Hogan's Homicide: The Strange Life And Death Of Bob Crane

By | November 9, 2017

test article image
Left: Bob Crane with Sigrid Valdis, a fellow 'Hogan's Heroes' cast member and Crane's second wife, 1969. Right: Crane demonstrating his enthusiasm as an amateur photographer in 1965. Sources: Wikimedia Commons; CBS via Getty Images

As Colonel Hogan on Hogan's Heroes, Bob Crane played an American prisoner of war held by Nazi Germans during World War II. It was a strange premise for a sitcom, but American viewers suspended their disbelief and the show was a hit.
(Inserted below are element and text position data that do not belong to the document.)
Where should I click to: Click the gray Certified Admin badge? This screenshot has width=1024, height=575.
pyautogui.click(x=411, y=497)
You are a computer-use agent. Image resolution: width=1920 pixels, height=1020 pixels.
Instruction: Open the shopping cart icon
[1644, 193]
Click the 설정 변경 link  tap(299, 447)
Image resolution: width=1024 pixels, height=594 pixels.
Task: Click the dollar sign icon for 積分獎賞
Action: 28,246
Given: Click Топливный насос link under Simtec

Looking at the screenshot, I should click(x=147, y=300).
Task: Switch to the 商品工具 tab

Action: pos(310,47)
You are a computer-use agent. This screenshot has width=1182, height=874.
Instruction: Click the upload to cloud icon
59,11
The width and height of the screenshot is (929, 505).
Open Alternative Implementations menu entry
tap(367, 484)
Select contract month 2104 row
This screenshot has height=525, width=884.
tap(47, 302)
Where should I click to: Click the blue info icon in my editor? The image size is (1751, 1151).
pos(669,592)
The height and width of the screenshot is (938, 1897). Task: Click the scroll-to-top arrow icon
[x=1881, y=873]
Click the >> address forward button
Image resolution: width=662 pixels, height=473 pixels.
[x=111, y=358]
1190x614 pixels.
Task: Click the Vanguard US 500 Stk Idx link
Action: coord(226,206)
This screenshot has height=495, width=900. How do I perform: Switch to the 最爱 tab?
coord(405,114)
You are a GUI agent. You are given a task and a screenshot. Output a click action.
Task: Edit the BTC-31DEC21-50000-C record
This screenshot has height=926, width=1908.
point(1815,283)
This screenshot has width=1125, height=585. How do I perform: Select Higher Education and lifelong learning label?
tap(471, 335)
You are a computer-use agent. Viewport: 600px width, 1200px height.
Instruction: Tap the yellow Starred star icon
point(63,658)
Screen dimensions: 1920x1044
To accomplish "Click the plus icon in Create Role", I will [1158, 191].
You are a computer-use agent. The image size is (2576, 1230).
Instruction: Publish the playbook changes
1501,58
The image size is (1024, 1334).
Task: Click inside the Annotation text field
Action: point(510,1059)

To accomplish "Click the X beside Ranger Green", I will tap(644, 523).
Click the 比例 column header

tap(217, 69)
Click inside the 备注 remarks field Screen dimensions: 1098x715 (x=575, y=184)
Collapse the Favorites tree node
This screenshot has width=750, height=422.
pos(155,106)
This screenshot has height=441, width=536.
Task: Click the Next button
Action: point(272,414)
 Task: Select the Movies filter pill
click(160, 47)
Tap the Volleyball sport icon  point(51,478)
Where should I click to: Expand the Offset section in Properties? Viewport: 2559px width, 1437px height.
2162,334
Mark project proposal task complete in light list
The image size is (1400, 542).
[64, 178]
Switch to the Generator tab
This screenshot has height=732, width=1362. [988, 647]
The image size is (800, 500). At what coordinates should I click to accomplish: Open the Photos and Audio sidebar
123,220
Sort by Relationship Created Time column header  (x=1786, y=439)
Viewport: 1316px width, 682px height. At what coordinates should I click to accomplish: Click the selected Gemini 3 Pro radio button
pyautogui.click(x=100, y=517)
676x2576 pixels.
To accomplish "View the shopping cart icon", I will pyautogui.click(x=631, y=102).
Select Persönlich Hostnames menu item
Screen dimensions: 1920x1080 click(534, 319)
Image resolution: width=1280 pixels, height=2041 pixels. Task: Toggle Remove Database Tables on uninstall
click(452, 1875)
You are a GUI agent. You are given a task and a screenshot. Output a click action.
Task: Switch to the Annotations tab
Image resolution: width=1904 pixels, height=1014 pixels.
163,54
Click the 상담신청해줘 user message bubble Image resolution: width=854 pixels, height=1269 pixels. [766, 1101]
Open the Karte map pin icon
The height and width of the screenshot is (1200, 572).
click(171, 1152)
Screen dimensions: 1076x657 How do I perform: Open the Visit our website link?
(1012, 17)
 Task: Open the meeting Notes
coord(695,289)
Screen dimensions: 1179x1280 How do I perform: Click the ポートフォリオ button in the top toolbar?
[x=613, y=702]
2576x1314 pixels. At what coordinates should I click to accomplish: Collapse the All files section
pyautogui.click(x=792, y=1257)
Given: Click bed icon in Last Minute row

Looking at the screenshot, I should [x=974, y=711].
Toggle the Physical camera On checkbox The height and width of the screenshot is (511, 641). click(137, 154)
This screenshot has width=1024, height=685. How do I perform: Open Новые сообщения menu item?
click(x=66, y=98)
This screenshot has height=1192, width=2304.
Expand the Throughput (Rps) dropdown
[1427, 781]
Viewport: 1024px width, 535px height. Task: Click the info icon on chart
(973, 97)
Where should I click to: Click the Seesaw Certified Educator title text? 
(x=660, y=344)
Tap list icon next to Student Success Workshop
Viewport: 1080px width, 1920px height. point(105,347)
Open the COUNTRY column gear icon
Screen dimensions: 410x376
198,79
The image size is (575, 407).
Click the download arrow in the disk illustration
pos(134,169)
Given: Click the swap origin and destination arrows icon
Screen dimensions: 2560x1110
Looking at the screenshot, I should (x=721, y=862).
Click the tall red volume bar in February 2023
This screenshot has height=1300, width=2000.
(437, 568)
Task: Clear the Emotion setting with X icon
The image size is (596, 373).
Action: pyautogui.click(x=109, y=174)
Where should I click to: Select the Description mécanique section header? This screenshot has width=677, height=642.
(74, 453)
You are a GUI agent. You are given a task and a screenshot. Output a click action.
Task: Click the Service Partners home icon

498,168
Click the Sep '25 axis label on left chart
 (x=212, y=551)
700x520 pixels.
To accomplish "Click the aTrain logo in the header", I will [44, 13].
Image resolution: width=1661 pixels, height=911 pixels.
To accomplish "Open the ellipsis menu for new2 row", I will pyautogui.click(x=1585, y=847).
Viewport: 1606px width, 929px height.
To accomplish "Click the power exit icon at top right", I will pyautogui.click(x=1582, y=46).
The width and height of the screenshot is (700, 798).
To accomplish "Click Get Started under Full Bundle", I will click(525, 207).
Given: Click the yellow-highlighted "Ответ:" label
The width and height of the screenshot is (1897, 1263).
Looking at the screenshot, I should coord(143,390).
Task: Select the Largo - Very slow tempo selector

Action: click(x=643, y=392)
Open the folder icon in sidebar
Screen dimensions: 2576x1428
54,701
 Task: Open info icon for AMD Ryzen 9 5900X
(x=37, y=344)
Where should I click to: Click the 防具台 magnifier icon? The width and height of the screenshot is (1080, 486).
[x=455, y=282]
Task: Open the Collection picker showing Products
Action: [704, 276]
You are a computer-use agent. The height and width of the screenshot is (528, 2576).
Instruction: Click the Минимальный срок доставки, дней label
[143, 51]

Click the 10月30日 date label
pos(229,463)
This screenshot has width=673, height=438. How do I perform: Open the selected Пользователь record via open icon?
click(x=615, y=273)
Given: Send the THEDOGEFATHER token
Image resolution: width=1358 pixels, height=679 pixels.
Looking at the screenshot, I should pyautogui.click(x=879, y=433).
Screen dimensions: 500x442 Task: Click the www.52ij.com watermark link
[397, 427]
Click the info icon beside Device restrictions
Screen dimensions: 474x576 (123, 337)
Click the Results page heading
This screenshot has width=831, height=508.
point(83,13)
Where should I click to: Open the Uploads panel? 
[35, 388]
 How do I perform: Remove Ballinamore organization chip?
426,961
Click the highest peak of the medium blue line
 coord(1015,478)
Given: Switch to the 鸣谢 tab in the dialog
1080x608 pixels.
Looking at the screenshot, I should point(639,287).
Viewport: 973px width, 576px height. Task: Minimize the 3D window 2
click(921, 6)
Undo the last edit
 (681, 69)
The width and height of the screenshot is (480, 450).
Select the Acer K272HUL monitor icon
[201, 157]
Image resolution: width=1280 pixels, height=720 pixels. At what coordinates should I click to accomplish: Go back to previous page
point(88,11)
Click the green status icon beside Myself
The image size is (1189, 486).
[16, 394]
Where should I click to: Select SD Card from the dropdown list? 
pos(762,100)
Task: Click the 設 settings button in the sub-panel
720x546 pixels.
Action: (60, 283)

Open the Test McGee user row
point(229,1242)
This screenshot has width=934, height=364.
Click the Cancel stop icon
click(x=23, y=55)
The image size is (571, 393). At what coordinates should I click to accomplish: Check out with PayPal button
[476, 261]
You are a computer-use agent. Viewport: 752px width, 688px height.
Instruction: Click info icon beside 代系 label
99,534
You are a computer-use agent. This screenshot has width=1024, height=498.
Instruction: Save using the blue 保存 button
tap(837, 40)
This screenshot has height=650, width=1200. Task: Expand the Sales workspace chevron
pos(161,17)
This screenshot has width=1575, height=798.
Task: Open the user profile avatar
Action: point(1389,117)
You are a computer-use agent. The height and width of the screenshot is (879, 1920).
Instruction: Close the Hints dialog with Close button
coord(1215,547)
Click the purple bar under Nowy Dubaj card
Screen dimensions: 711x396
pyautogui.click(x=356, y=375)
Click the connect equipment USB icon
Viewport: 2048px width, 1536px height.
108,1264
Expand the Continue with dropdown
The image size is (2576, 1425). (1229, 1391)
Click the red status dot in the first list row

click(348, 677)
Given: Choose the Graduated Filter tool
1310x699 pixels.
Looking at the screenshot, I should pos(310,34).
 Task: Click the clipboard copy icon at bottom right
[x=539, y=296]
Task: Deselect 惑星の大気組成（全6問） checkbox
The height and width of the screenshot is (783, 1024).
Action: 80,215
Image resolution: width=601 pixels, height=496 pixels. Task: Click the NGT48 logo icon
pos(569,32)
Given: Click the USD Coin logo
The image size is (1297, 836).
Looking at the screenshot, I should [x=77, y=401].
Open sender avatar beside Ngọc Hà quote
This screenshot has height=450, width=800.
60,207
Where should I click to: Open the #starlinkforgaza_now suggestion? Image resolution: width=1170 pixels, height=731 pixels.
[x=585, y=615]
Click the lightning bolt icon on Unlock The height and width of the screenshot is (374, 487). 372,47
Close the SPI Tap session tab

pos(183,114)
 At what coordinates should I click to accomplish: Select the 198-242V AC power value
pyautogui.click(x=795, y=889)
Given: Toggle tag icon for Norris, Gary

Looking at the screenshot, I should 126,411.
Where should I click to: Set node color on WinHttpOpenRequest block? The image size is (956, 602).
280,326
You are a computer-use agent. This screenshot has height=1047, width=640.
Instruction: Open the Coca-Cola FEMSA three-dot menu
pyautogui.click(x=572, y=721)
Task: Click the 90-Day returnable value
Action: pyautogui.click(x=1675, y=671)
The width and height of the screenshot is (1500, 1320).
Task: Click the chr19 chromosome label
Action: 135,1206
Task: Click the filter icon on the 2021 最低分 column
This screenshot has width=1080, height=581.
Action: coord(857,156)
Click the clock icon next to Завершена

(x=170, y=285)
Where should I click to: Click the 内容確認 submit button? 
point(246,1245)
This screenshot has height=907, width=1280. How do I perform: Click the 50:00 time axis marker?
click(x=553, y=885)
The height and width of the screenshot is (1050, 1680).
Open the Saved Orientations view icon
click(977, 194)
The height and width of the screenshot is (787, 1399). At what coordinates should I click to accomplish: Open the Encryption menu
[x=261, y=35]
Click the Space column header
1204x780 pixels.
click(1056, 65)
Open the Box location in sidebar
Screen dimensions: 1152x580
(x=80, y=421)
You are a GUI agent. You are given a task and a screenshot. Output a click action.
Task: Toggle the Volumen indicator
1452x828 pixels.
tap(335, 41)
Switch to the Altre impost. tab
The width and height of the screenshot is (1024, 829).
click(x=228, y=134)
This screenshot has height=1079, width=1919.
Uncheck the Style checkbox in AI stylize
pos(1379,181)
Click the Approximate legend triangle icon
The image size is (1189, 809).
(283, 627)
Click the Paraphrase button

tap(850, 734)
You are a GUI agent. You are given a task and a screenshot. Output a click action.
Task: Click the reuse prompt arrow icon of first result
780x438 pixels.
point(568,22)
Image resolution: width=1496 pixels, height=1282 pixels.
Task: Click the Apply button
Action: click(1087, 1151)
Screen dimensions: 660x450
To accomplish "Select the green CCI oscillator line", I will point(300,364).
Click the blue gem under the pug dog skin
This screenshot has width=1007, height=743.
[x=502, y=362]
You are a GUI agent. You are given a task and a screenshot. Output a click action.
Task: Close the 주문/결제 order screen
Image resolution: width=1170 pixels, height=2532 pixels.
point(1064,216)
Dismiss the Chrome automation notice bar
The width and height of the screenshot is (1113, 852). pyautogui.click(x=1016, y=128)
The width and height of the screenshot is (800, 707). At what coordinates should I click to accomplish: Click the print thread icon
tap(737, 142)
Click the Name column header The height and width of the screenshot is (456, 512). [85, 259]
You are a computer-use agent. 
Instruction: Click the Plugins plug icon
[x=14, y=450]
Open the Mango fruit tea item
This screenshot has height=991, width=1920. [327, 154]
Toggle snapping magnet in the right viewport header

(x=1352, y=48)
Bob Crane's private life and untimely 1978 death were another matter -- the nation had a hard time reconciling the jovial TV personality with debauchery and murder.

Hogan’s Heroes aired from 1965 to 1971. Colonel Hogan and his men had the ability to escape but remained captive in German POW camp, Stalag 13, in an effort to advance the American cause. In short, Colonel Hogan and his men made fools of the German officers who were in charge of them.

Bob Crane Had Been Successful Before And After 'Hogan's Heroes'

test article image

There was much more to Bob Crane. He was also a musician, a radio host and a disc jockey. Prior to the series Hogan’s Heroes, he had been seen on The Donna Reed Show and The Dick Van Dyke Show. His celebrity acquaintances, including Johnny Carson, Marilyn Monroe, Frank Sinatra and Bob Hope, most definitely didn’t hurt his image. Crane appeared on popular shows including The Twilight Zone and Alfred Hitchcock Presents. After Hogan’s Heroes was cancelled, Crane appeared in a couple of Disney productions, and dabbled in some other projects -- he was a working actor, but never again became the sort of ubiquitous celebrity he'd been while the show was on the air.